It was a preemptive strike. i think Schmidt already covered it so no need for you to stick your nose in this thread Mr Bud-in-ski. The mods in here are getting to be rather intrusive. stay in the background if you have nothing else to contribute.

i think Neps has got it right about you guys. this forum need some new blood. I see you get thanks from the one guy who should have been banned from here years ago.


----------



## Wolfgang (Nov 16, 2008)

Xmark said:


> It was a preemptive strike. i think Schmidt already covered it so no need for you to stick your nose in this thread Mr Bud-in-ski. The mods in here are getting to be rather intrusive. stay in the background if you have nothing else to contribute.
> 
> i think Neps has got it right about you guys. this forum need some new blood. I see you get thanks from the one guy who should have been banned from here years ago.


There was a need for a pre-emptive strike?

Have a good month.


----------



## Ole34 (Jan 24, 2011)

Wolfgang said:


> There was a need for a pre-emptive strike?
> 
> *Have a good month*.


 
what are you like 12 ?


----------



## NEPS.US (Feb 6, 2008)

Wolfgang said:


> There was a need for a pre-emptive strike?
> 
> Have a good month.


Ya know Wolf I usually agree with you on most things but you guys really need to step back and relax. I see some strange similarities between this place and TPN toward the decline. Some change for this place would be good for the site and the new members. That is obviously not going to happen. I've pm'ed with mods about the subject and while they agree with my sentiment they are more worried about the fallout. It's too bad. 

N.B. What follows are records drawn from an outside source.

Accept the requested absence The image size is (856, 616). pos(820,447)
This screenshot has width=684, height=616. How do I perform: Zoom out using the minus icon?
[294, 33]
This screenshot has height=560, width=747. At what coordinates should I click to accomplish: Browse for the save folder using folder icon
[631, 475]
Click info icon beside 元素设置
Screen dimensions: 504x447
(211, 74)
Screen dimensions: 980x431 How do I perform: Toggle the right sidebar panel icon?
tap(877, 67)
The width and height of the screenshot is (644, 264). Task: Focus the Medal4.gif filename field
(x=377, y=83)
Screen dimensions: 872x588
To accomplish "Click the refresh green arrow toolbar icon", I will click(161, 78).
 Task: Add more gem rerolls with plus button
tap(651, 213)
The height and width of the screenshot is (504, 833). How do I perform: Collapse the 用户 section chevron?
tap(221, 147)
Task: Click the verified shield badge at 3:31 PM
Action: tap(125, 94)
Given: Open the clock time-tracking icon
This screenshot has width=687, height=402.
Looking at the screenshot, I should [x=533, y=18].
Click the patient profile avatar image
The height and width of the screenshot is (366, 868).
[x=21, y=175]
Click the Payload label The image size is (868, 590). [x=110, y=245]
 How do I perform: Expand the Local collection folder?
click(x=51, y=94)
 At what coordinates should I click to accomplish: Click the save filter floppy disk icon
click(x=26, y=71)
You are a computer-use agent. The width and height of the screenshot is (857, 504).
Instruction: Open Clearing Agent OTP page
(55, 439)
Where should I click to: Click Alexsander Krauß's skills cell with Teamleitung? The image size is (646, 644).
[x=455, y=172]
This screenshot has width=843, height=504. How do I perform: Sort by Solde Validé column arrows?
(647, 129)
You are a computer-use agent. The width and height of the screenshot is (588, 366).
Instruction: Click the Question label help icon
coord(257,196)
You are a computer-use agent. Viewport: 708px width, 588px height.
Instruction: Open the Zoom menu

I started the instigating comments with my Barney Fife comment towards Bill. If you want to ban someone then ban me. Just make sure you go all the way with it. I have no interest in coming back if Bill is moderating. 

Adios.


----------



## Oden (Feb 8, 2012)

What is TPN? 

I wonder.


----------



## DeanV (Apr 18, 2007)

Oden said:


> What is TPN?
> 
> I wonder.


A painter forum with a most recent post date of April 2012.

Our future? I hope not.


----------



## Steve Richards (Dec 31, 2010)

Wow...at this rate it won't be long before I end up here talking to myself!

You already talk to yerself Steve.

oh yeah, never mind.


----------



## daArch (Mar 15, 2008)

DeanV said:


> A painter forum with a most recent post date of April 2012.
> 
> Our future? I hope not.


wasn't it the infighting and total break down of respect that toppled it ?


----------



## Wolfgang (Nov 16, 2008)

Ole34 said:


> what are you like 12 ?


You too.


----------



## Wolfgang (Nov 16, 2008)

Is there anyone else that needs assistance in their decisions on future forum participation?

Your choices on how you choose to participate here. Or not.


----------



## Steve Richards (Dec 31, 2010)

I'm not saying a GD word


----------



## chrisn (Jul 15, 2007)

Steve Richards said:


> I'm not saying a GD word


 
you just did, by, by:laughing:


----------



## daArch (Mar 15, 2008)

chrisn said:


> you just did, by, by:laughing:


well, forum dismissal is put to a vote. I get a weekly stipend from Steve, so he'll stay. :whistling2:


----------



## Steve Richards (Dec 31, 2010)

Xmark said:


> don't forget "old people pain updates".
> 
> riveting stuff.


While the mods are at it...

I think everyone that thanked this post should also get (at least) a warning.

I won't mention names, because they know who they are.


----------



## Bender (Aug 10, 2008)

Wolfgang said:


> Is there anyone else that needs assistance in their decisions on future forum participation?
> 
> Your choices on how you choose to participate here. Or not.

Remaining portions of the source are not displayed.